**** Document passage ****

Perhaps we can be an example of a new way of doing tangsoodo?


----------



## Makalakumu (Sep 3, 2007)

MarkBarlow said:


> This may not be helpful but my first thought was, if a technique requires a high degree of flexibility or strength, perhaps it's not something that should be emphasized in the curriculum.
> My background is tradition-based Jujutsu. My sensei often said that a technique that you had to warm-up to perform or that you had to wear Chuck Norris Stretch-Kickin' Jeans for wasn't good for self defense. I'm about to turn 50 and I'm able to do every technique of our kihon waza. Truthfully, I don't have the strength or flexibility I did when I learned them as a teenager, but the curriculum doesn't include anything that a middle-aged person in decent shape shouldn't be able to do.
> 
> If you're practicing techniques that cause injury in you, why teach them to someone else.
> ...


 
Mark, how well do you do with the really high falls?  Lets say someone really cranked you up high with tomoenage so that you basically are doing a no hand sutemi in the air and landing pretty flat.  

One of my students is a couple inches taller then me but had REALLY long legs so that when he throws me, even when he takes it easy, I can't get my hands on the ground to do a decent roll.  I pretty much always hit pretty hard...

**** Information shown ****

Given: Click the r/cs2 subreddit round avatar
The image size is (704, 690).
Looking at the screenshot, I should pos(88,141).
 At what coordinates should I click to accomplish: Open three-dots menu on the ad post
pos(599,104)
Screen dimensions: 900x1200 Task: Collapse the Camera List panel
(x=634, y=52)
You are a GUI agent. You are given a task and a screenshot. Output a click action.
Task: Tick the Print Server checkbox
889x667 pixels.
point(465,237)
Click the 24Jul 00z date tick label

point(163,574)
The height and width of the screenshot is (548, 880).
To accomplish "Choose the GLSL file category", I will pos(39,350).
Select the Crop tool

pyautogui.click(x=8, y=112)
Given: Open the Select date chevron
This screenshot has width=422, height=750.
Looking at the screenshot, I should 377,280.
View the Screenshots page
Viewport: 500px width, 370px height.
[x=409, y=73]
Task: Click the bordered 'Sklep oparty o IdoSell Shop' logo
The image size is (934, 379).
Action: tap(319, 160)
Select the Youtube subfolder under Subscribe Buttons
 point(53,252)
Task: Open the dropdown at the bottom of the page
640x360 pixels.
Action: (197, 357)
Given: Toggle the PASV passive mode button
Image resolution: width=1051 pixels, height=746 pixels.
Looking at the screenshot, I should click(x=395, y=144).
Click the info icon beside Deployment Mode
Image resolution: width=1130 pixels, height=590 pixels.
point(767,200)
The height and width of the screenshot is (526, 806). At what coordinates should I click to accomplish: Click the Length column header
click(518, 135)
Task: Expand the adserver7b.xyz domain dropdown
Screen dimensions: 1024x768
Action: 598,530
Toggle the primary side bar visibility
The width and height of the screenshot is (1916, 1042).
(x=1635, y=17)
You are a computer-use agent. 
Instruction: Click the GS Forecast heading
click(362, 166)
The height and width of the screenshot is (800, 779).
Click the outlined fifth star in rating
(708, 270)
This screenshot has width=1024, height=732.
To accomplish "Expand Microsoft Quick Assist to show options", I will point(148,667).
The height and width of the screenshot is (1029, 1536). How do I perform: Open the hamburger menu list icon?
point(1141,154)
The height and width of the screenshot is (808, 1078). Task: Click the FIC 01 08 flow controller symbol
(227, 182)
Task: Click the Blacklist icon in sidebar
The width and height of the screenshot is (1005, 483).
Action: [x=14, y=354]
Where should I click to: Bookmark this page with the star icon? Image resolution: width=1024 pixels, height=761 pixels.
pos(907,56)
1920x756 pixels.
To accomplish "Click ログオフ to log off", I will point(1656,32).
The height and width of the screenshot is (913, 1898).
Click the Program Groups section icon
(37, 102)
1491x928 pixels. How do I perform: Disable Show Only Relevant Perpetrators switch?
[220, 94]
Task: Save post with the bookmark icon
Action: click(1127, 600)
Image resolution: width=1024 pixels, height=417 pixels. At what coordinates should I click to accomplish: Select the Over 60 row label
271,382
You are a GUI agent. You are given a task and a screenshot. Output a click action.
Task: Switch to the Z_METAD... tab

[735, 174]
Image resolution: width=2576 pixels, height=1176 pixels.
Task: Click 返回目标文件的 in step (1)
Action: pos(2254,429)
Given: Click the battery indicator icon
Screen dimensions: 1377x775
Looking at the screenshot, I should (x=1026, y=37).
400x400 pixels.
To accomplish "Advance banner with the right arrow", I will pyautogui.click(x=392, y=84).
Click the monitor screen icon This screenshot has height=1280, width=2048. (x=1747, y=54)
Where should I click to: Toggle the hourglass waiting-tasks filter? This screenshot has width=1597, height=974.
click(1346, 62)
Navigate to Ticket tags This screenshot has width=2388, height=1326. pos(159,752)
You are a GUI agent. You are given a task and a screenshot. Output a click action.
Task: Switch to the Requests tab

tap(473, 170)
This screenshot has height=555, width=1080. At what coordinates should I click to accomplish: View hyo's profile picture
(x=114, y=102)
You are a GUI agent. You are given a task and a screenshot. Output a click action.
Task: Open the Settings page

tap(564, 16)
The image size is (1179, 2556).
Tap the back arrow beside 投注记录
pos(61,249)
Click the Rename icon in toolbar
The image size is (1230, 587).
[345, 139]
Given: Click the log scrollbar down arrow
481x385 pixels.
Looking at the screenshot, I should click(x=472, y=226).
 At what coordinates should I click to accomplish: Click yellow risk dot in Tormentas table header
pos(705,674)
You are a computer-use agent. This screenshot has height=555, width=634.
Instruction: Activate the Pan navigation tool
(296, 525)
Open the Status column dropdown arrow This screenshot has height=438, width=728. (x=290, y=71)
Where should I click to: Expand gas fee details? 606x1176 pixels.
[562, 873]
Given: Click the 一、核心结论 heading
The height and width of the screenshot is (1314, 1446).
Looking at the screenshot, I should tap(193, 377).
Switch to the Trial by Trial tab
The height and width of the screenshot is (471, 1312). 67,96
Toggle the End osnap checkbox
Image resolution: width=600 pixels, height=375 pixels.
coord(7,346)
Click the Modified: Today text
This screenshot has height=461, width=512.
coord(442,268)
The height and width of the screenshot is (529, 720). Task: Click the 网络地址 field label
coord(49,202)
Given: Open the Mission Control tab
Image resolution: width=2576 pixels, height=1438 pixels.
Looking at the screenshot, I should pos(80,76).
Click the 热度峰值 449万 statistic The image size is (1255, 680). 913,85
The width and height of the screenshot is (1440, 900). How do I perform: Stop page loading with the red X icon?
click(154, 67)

****

Things to do:
- 1) List every Japanese martial-arts term used in the forum thread about martial-arts technique.
- 2) Change the forum thread about martial-arts technique by writing out the part between "One of my students" and "hit pretty hard...", inclusive, with "students" replaced by "training partners".
- 3) Go on with the forum thread about martial-arts technique from its last sentence.

Activity answers:
- 1) Jujutsu, sensei, kihon waza, tomoenage, sutemi

- 2)
One of my training partners is a couple inches taller then me but had REALLY long legs so that when he throws me, even when he takes it easy, I can't get my hands on the ground to do a decent roll.  I pretty much always hit pretty hard...

- 3)
----------



## Makalakumu (Sep 3, 2007)

jks9199 said:


> I have to wonder...
> 
> Is there something missing in how many of us train in the US? Why are so many senior martial artists virtual cripples because of knee, back, or other injuries? Why would people who developed the various martial arts incorporate techniques that do so much damage to the user that they won't last a full life -- or did we miss something in the conditioning and body preparation?
> 
> Over the last 10 years or so, our chief instructor in my system has greatly emphasized the healing and health aspect of our art, teaching a yoga system and other approaches designed to improve the general health and condition of our students and to remedy the damage done in hard training. Maybe this is something that more of us should be doing...


 
Interesting points.  How did it get like this?  Is it because of the sport focus?  I wonder if gymnasts and certain martial artists share many of the same issues?

The biggest difference, however, is that mosts gymnasts quit at a certain time.  Martial artists tend to stick with it far longer, probably compounding the damage.


----------



## MarkBarlow (Sep 3, 2007)

upnorthkyosa said:


> Mark, how well do you do with the really high falls?  Lets say someone really cranked you up high with tomoenage so that you basically are doing a no hand sutemi in the air and landing pretty flat.
> 
> One of my students is a couple inches taller then me but had REALLY long legs so that when he throws me, even when he takes it easy, I can't get my hands on the ground to do a decent roll.  I pretty much always hit pretty hard...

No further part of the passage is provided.